# Anyone near Gray Summit, MO?



## Finkie_Mom (Mar 2, 2010)

I will be there Thursday through Sunday with all three Finkies for the Finnish Spitz Club of America National Specialty. Thursday and Friday are Finnish Spitz only (we have 2 days for our specialty this year!), while Saturday and Sunday are all breed shows.

In case anyone is in the area and would want to come see us


----------



## ChaosIsAWeim (Feb 12, 2011)

Good luck, national specialties are always fun. Unfortunately both my breed's nationals are too far this year, so I will not be going.


----------



## Finkie_Mom (Mar 2, 2010)

ChaosIsAWeim said:


> Good luck, national specialties are always fun. Unfortunately both my breed's nationals are too far this year, so I will not be going.

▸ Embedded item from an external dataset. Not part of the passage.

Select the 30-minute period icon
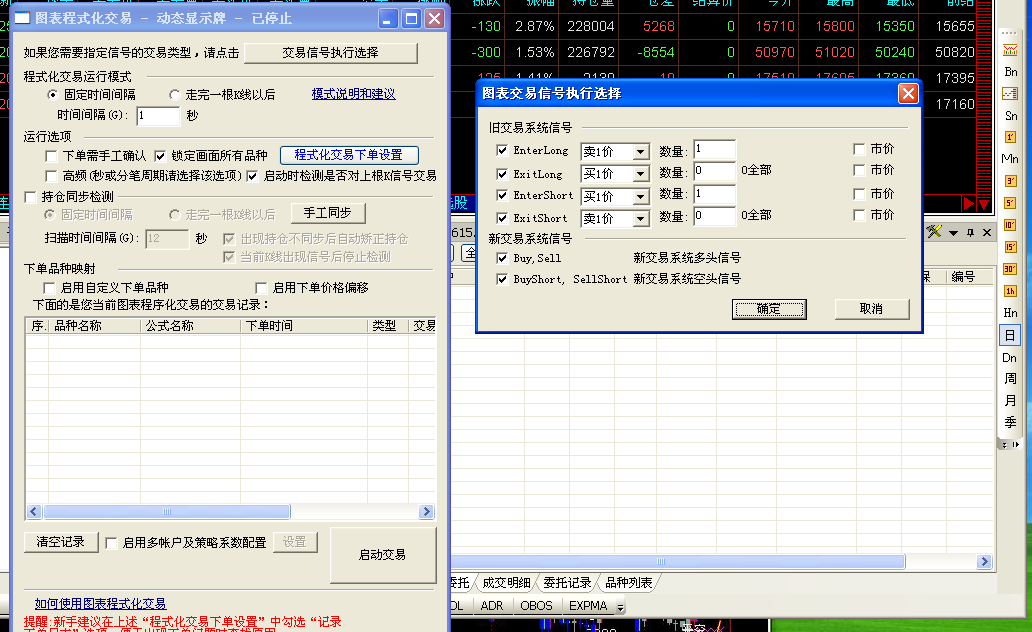 tap(1010, 269)
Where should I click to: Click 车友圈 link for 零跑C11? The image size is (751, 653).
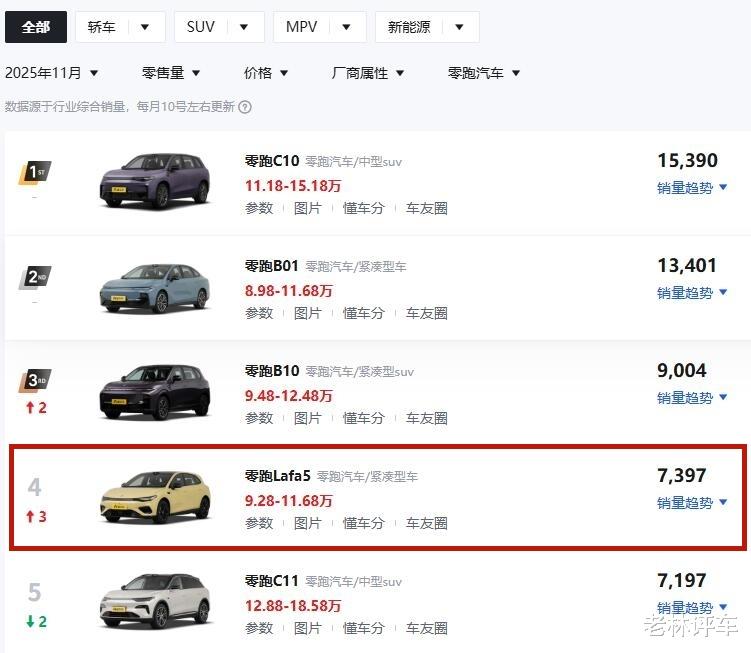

Thanks! It's my first, so I'm definitely looking forward to it! I'm a bit bummed that there are no obedience/rally trials (even with the all breed shows), as I would have loved to enter Kimma in something. But that's OK. I'm sure I will find plenty to keep me busy. 

I wasn't too sure about driving all that way at first, but I'm happy that I'm able to do it (plus my DH is nice enough to come with me, so we can take turns driving). Next year the specialty is only 5 hours away, so that will be awesome. I'm pretty sure I would never be able to do anything on the West Coast, though.


----------



## ChaosIsAWeim (Feb 12, 2011)

Yeah Bulldog nationals is in California this year, so even if I was to go I would not take any dogs with me (don't like flying dogs). My parents are going though. 

Weim nationals is a little closer, in TX, which is going to be in conjunction with an All breed show as well. Figure I can hit some other shows while the big wigs are at Nats lol, pick up some more GCH points and what not. 

Next year they are in Tennessee for bulldogs and Georgia for weims, so will be going to both of them. I hope to take some of my new bully pups to nats next year.


----------



## ChaosIsAWeim (Feb 12, 2011)

Oh just dawned on me, your Nat's is going to be at the Purina Farms Event Center isn't it? That is suppose to be a lovely event place. Surprised there is not obedience/rally, as the place is huge, not like there wouldn't be any room for it.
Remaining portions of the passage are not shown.